Fernando Millán Romera -

Aunque se hable tanto del "silencio de Dios" en nuestro tiempo, los dones del Espíritu siguen actuando. Es posible que la invasión de secularismo nos haya vuelto mas duros de oído y mas cegatos para captar Sus iniciativas, o, simplemente, que el Espíritu, siempre creativo, haya elegido cauces diversos a los habituales para fecundar el camino de la Iglesia. En todo caso, no cabe duda de que el pulular de grupos, comunidades y movimientos que desde la mitad del siglo XX se han multiplicado como setas en el seno de la Iglesia, constituye un signo de los tiempos. Un signo inequívoco de vitalidad. Mas, como suele suceder cuando se produce una explosión vital, los marcos, los cauces, las estructuras que desde siglos se había convertido en el camino trillado y ordenado del transcurrir de la vida cristiana se ven desbordados y superados. No dan de sí ante las nuevas realidades. Y esto produce desconcierto y cierto temor en la autoridad eclesial. Temor ante lo que podría entenderse como la ceremonia de la confusión. No faltan motivos. La aparición de las comunidades eclesíales de base que traen un modo alternativo de ser iglesia, no necesariamente en contra de la estructura parroquial, pero muchas veces al margen de ella. 0 la superación de las clásicas fronteras entre las vocaciones eclesíales que se da en muchos movimientos de renovación: laicos que se entregan a la directa evangelización itinerante; curas seculares, o laicos, o incluso matrimonios que viven en comunidad; casados que aspiran vivir un tipo de consagración adecuado a su estado; consagrados que se entregan a tareas plenamente seculares; seglares dedicados a la contemplación; familias enteras que se lanzan a la aventura de la missio ad gentes...

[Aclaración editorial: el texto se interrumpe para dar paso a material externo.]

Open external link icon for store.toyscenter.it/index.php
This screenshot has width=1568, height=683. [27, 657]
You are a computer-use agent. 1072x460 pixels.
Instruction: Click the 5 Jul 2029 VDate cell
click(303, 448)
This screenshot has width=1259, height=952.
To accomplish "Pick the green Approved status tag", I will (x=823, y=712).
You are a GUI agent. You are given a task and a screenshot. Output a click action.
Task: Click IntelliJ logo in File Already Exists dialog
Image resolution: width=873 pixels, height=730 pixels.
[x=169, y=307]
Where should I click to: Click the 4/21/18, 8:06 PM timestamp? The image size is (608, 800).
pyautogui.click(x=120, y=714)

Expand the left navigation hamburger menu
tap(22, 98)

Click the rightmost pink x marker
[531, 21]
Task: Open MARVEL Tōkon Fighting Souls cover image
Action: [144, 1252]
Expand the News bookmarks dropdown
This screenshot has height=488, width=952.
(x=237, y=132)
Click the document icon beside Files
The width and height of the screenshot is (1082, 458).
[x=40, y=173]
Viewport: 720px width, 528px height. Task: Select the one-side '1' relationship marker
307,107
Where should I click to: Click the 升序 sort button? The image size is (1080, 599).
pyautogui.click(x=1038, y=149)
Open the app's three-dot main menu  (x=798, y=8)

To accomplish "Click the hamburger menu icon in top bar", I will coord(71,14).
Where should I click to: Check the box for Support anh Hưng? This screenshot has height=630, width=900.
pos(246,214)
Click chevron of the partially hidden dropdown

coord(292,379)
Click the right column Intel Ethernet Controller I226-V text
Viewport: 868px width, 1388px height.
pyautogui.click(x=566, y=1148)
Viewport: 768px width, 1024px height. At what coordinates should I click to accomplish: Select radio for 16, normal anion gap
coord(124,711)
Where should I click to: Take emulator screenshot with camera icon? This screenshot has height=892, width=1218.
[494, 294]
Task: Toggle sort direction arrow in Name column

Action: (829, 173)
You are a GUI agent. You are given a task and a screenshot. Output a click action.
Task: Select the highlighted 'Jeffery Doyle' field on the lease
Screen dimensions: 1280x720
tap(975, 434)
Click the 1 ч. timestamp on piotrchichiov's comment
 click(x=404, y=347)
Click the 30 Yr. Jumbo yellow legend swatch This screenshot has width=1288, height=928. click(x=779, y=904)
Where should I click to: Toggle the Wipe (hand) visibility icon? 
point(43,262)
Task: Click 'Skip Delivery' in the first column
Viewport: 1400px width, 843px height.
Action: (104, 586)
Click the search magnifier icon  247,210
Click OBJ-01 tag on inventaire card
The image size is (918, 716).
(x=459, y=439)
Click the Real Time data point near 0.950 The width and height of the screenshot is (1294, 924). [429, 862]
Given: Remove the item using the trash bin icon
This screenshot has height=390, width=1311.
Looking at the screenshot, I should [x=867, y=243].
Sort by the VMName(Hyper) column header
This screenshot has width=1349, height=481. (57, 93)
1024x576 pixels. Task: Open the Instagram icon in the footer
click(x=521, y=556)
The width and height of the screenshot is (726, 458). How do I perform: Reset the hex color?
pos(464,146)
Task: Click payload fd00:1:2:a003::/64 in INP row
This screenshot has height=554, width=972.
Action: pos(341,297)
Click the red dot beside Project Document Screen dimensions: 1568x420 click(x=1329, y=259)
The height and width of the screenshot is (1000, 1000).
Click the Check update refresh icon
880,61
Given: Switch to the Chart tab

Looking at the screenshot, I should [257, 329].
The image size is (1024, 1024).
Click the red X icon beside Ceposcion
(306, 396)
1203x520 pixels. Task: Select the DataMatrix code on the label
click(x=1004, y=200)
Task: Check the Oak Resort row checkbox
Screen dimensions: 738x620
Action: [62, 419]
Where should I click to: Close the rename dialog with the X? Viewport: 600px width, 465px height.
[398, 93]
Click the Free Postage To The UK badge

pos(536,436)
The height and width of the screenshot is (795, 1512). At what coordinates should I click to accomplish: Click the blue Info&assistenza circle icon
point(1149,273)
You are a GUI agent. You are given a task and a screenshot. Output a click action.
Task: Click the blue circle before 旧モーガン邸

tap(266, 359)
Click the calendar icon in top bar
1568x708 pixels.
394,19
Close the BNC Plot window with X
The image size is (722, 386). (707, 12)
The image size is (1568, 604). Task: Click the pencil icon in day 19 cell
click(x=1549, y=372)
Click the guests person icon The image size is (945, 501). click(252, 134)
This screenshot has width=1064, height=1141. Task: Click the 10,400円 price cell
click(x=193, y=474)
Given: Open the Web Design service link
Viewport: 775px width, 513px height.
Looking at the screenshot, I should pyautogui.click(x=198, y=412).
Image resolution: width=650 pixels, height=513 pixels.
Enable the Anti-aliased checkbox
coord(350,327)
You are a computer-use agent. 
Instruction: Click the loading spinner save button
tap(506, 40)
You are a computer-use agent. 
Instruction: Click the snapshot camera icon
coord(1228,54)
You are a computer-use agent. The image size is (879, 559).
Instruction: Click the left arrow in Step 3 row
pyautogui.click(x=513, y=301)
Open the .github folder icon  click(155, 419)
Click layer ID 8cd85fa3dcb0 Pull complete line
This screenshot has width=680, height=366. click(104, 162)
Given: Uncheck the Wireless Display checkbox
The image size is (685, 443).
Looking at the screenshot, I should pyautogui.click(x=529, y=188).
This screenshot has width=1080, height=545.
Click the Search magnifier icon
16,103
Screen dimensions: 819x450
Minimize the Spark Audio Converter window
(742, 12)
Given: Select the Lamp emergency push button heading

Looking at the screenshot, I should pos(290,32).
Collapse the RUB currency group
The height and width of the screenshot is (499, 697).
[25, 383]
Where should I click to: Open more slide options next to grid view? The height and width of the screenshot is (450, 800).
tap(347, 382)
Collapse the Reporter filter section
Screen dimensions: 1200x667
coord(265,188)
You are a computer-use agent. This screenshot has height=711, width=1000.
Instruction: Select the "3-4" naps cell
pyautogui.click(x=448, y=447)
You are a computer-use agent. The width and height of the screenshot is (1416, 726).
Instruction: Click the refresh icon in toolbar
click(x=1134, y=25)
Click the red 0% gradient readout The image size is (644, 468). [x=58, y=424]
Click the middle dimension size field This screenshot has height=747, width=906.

(JPG) Ya no sólo hay laicos que se vinculan a familias religiosas para beber del espíritu de los grandes Fundadores/as, también hay presbíteros diocesanos, religiosos o incluso obispos que se adhieren a la espiritualidad de movimientos de origen laical, hallando una luz para vivir su propia vocación. Hay agrupaciones eclesíales que desbordan las fronteras de la Iglesia católica en que han nacido y se difunden entre las Iglesias cristianas hermanas (o viceversa), pero también llegan a alcanzar a miembros de otras religiones o incluso a personas sin fe religiosa. Difusión que no exige como condición previa ni la conversión al catolicismo o al cristianismo o a la fe en Dios. No es de extrañar que muchos, en particular los canonistas, se sientan desbordados y que la integración de estos nuevos carismas en la estructura eclesial esté resultando complicada. Se arbitran fórmulas novedosas -prelaturas personales- o se buscan vínculos mínimos para acoger realidades tan universales. Tampoco extraña que haya reacciones restrictivas, como la problemática exclusión de los casados del ámbito de la consagración realizada por el documento «Vita Consecrata».

¿NUEVOS CARISMAS?

¿Qué significa todo esto? ¿Se trata de genuinos carismas del Espíritu que, esta vez, se ha volcado sobre todo con los laicos? ¿0 es más bien la irrupción en el seno de la Iglesia de una especie de «democratismo», reflejo de la sociedad civil?. ¿Aportan algo valioso en el plano teológico? ¿O son sólo el eco eclesial del marasmo pluralista que crece exponencialmente en la sociedad occidental y que genera la multiplicación de los particularismos, de los «tribalis-mos». Pueden parecer preguntas contradictorias y, sin embargo, tienen mucho que ver entre sí.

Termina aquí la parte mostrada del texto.